▶ [ASSIGNMENT]:
Your task is to repeat the data exactly, every line of it.

▶ [EXTRACTED DATA]:

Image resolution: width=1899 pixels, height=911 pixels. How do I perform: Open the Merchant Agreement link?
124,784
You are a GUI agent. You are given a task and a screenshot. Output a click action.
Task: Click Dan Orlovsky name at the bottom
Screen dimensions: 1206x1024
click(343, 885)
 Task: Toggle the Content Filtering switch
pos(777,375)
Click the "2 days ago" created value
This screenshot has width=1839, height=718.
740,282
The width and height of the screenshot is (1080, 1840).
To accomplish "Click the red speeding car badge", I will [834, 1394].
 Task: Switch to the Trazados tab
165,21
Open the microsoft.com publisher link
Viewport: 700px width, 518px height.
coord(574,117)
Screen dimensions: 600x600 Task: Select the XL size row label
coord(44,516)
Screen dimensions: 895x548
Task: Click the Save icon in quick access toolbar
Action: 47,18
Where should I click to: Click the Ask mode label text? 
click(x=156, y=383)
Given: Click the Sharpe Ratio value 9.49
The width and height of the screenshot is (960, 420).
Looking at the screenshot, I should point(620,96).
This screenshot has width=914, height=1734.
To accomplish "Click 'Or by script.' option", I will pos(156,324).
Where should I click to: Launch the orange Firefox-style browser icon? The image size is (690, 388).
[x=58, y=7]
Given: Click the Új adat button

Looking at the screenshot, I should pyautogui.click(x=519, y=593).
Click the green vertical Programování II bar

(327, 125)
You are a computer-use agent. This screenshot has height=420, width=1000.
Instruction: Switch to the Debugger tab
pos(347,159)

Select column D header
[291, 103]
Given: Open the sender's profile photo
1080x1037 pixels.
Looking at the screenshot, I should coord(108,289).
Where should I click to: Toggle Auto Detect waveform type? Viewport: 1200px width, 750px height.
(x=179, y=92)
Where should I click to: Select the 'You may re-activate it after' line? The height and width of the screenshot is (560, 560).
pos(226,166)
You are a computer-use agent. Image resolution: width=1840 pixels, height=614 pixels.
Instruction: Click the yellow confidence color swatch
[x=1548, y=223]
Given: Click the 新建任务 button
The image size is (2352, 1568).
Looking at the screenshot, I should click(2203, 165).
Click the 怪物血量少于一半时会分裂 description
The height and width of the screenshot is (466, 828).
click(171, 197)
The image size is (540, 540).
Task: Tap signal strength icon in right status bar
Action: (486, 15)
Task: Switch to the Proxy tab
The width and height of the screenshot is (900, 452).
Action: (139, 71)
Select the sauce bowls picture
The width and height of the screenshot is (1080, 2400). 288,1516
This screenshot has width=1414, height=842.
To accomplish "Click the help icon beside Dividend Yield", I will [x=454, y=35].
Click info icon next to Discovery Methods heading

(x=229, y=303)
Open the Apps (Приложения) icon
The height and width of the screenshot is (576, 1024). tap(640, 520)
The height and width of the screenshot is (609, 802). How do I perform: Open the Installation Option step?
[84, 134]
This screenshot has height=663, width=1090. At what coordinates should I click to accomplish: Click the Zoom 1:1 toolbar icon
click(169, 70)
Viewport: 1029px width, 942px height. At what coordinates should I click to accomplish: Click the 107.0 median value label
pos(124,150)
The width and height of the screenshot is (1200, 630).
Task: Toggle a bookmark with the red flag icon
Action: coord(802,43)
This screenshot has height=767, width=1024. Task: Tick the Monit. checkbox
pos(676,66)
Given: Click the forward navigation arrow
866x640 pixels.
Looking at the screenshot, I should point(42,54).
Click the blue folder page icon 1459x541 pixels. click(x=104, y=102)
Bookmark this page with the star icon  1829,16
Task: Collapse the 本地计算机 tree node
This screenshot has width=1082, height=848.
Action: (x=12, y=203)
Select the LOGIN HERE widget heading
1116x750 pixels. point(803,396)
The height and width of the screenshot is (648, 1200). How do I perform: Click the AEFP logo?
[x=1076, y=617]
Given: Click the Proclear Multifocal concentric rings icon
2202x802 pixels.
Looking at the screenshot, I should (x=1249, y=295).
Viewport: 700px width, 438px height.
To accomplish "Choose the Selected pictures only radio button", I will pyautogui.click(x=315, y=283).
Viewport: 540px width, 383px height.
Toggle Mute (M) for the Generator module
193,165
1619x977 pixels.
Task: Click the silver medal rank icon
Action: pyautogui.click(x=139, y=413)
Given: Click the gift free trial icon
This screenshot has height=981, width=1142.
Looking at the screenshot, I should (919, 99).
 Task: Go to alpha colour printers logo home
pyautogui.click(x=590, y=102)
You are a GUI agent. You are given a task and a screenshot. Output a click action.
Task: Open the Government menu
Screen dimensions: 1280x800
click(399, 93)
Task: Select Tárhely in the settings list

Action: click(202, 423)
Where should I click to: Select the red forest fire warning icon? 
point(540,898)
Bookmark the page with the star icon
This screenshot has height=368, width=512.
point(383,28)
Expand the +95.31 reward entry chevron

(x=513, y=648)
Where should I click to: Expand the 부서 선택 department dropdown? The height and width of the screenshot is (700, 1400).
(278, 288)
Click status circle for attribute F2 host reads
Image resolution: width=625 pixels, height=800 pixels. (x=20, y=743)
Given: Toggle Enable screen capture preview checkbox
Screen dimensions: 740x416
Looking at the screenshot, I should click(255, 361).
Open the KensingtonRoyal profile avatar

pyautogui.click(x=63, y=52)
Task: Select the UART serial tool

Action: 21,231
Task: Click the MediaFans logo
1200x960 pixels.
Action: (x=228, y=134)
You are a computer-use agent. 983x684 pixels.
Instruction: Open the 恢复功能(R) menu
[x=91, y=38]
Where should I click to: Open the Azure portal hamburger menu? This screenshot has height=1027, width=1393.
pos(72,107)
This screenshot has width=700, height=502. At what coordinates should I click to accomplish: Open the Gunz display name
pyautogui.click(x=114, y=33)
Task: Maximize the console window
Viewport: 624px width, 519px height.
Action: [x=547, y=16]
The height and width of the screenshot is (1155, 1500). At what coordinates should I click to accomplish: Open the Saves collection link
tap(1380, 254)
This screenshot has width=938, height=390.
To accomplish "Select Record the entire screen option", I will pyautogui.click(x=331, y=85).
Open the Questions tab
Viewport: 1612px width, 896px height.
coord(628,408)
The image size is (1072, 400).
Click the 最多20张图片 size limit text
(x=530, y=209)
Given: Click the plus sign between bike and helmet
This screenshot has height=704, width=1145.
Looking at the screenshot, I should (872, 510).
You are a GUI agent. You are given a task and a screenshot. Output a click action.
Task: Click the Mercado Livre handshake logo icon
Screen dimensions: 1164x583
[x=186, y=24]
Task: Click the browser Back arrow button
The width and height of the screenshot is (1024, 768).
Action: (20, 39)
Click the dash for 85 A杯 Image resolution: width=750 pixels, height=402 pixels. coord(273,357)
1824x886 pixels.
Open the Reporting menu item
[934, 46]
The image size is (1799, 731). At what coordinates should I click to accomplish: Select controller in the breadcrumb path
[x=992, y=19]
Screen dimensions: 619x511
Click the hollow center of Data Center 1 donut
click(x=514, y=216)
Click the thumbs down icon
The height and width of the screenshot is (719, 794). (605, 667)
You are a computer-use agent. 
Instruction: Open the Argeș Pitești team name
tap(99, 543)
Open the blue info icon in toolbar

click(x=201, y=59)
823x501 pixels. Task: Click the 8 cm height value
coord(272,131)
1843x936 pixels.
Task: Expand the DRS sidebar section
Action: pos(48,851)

▶ [RESPONSE]:
Image resolution: width=1899 pixels, height=911 pixels. How do I perform: Open the Merchant Agreement link?
124,784
You are a GUI agent. You are given a task and a screenshot. Output a click action.
Task: Click Dan Orlovsky name at the bottom
Screen dimensions: 1206x1024
click(343, 885)
 Task: Toggle the Content Filtering switch
pos(777,375)
Click the "2 days ago" created value
This screenshot has width=1839, height=718.
740,282
The width and height of the screenshot is (1080, 1840).
To accomplish "Click the red speeding car badge", I will [834, 1394].
 Task: Switch to the Trazados tab
165,21
Open the microsoft.com publisher link
Viewport: 700px width, 518px height.
coord(574,117)
Screen dimensions: 600x600 Task: Select the XL size row label
coord(44,516)
Screen dimensions: 895x548
Task: Click the Save icon in quick access toolbar
Action: 47,18
Where should I click to: Click the Ask mode label text? 
click(x=156, y=383)
Given: Click the Sharpe Ratio value 9.49
The width and height of the screenshot is (960, 420).
Looking at the screenshot, I should point(620,96).
This screenshot has width=914, height=1734.
To accomplish "Click 'Or by script.' option", I will pos(156,324).
Where should I click to: Launch the orange Firefox-style browser icon? The image size is (690, 388).
[x=58, y=7]
Given: Click the Új adat button

Looking at the screenshot, I should pyautogui.click(x=519, y=593).
Click the green vertical Programování II bar

(327, 125)
You are a computer-use agent. This screenshot has height=420, width=1000.
Instruction: Switch to the Debugger tab
pos(347,159)

Select column D header
[291, 103]
Given: Open the sender's profile photo
1080x1037 pixels.
Looking at the screenshot, I should coord(108,289).
Where should I click to: Toggle Auto Detect waveform type? Viewport: 1200px width, 750px height.
(x=179, y=92)
Where should I click to: Select the 'You may re-activate it after' line? The height and width of the screenshot is (560, 560).
pos(226,166)
You are a computer-use agent. Image resolution: width=1840 pixels, height=614 pixels.
Instruction: Click the yellow confidence color swatch
[x=1548, y=223]
Given: Click the 新建任务 button
The image size is (2352, 1568).
Looking at the screenshot, I should click(2203, 165).
Click the 怪物血量少于一半时会分裂 description
The height and width of the screenshot is (466, 828).
click(171, 197)
The image size is (540, 540).
Task: Tap signal strength icon in right status bar
Action: (486, 15)
Task: Switch to the Proxy tab
The width and height of the screenshot is (900, 452).
Action: (139, 71)
Select the sauce bowls picture
The width and height of the screenshot is (1080, 2400). 288,1516
This screenshot has width=1414, height=842.
To accomplish "Click the help icon beside Dividend Yield", I will [x=454, y=35].
Click info icon next to Discovery Methods heading

(x=229, y=303)
Open the Apps (Приложения) icon
The height and width of the screenshot is (576, 1024). tap(640, 520)
The height and width of the screenshot is (609, 802). How do I perform: Open the Installation Option step?
[84, 134]
This screenshot has height=663, width=1090. At what coordinates should I click to accomplish: Click the Zoom 1:1 toolbar icon
click(169, 70)
Viewport: 1029px width, 942px height. At what coordinates should I click to accomplish: Click the 107.0 median value label
pos(124,150)
The width and height of the screenshot is (1200, 630).
Task: Toggle a bookmark with the red flag icon
Action: coord(802,43)
This screenshot has height=767, width=1024. Task: Tick the Monit. checkbox
pos(676,66)
Given: Click the forward navigation arrow
866x640 pixels.
Looking at the screenshot, I should point(42,54).
Click the blue folder page icon 1459x541 pixels. click(x=104, y=102)
Bookmark this page with the star icon  1829,16
Task: Collapse the 本地计算机 tree node
This screenshot has width=1082, height=848.
Action: (x=12, y=203)
Select the LOGIN HERE widget heading
1116x750 pixels. point(803,396)
The height and width of the screenshot is (648, 1200). How do I perform: Click the AEFP logo?
[x=1076, y=617]
Given: Click the Proclear Multifocal concentric rings icon
2202x802 pixels.
Looking at the screenshot, I should (x=1249, y=295).
Viewport: 700px width, 438px height.
To accomplish "Choose the Selected pictures only radio button", I will pyautogui.click(x=315, y=283).
Viewport: 540px width, 383px height.
Toggle Mute (M) for the Generator module
193,165
1619x977 pixels.
Task: Click the silver medal rank icon
Action: pyautogui.click(x=139, y=413)
Given: Click the gift free trial icon
This screenshot has height=981, width=1142.
Looking at the screenshot, I should (919, 99).
 Task: Go to alpha colour printers logo home
pyautogui.click(x=590, y=102)
You are a GUI agent. You are given a task and a screenshot. Output a click action.
Task: Open the Government menu
Screen dimensions: 1280x800
click(399, 93)
Task: Select Tárhely in the settings list

Action: click(202, 423)
Where should I click to: Select the red forest fire warning icon? 
point(540,898)
Bookmark the page with the star icon
This screenshot has height=368, width=512.
point(383,28)
Expand the +95.31 reward entry chevron

(x=513, y=648)
Where should I click to: Expand the 부서 선택 department dropdown? The height and width of the screenshot is (700, 1400).
(278, 288)
Click status circle for attribute F2 host reads
Image resolution: width=625 pixels, height=800 pixels. (x=20, y=743)
Given: Toggle Enable screen capture preview checkbox
Screen dimensions: 740x416
Looking at the screenshot, I should click(255, 361).
Open the KensingtonRoyal profile avatar

pyautogui.click(x=63, y=52)
Task: Select the UART serial tool

Action: 21,231
Task: Click the MediaFans logo
1200x960 pixels.
Action: (x=228, y=134)
You are a computer-use agent. 983x684 pixels.
Instruction: Open the 恢复功能(R) menu
[x=91, y=38]
Where should I click to: Open the Azure portal hamburger menu? This screenshot has height=1027, width=1393.
pos(72,107)
This screenshot has width=700, height=502. At what coordinates should I click to accomplish: Open the Gunz display name
pyautogui.click(x=114, y=33)
Task: Maximize the console window
Viewport: 624px width, 519px height.
Action: [x=547, y=16]
The height and width of the screenshot is (1155, 1500). At what coordinates should I click to accomplish: Open the Saves collection link
tap(1380, 254)
This screenshot has width=938, height=390.
To accomplish "Select Record the entire screen option", I will pyautogui.click(x=331, y=85).
Open the Questions tab
Viewport: 1612px width, 896px height.
coord(628,408)
The image size is (1072, 400).
Click the 最多20张图片 size limit text
(x=530, y=209)
Given: Click the plus sign between bike and helmet
This screenshot has height=704, width=1145.
Looking at the screenshot, I should (872, 510).
You are a GUI agent. You are given a task and a screenshot. Output a click action.
Task: Click the Mercado Livre handshake logo icon
Screen dimensions: 1164x583
[x=186, y=24]
Task: Click the browser Back arrow button
The width and height of the screenshot is (1024, 768).
Action: (20, 39)
Click the dash for 85 A杯 Image resolution: width=750 pixels, height=402 pixels. coord(273,357)
1824x886 pixels.
Open the Reporting menu item
[934, 46]
The image size is (1799, 731). At what coordinates should I click to accomplish: Select controller in the breadcrumb path
[x=992, y=19]
Screen dimensions: 619x511
Click the hollow center of Data Center 1 donut
click(x=514, y=216)
Click the thumbs down icon
The height and width of the screenshot is (719, 794). (605, 667)
You are a computer-use agent. 
Instruction: Open the Argeș Pitești team name
tap(99, 543)
Open the blue info icon in toolbar

click(x=201, y=59)
823x501 pixels. Task: Click the 8 cm height value
coord(272,131)
1843x936 pixels.
Task: Expand the DRS sidebar section
Action: pos(48,851)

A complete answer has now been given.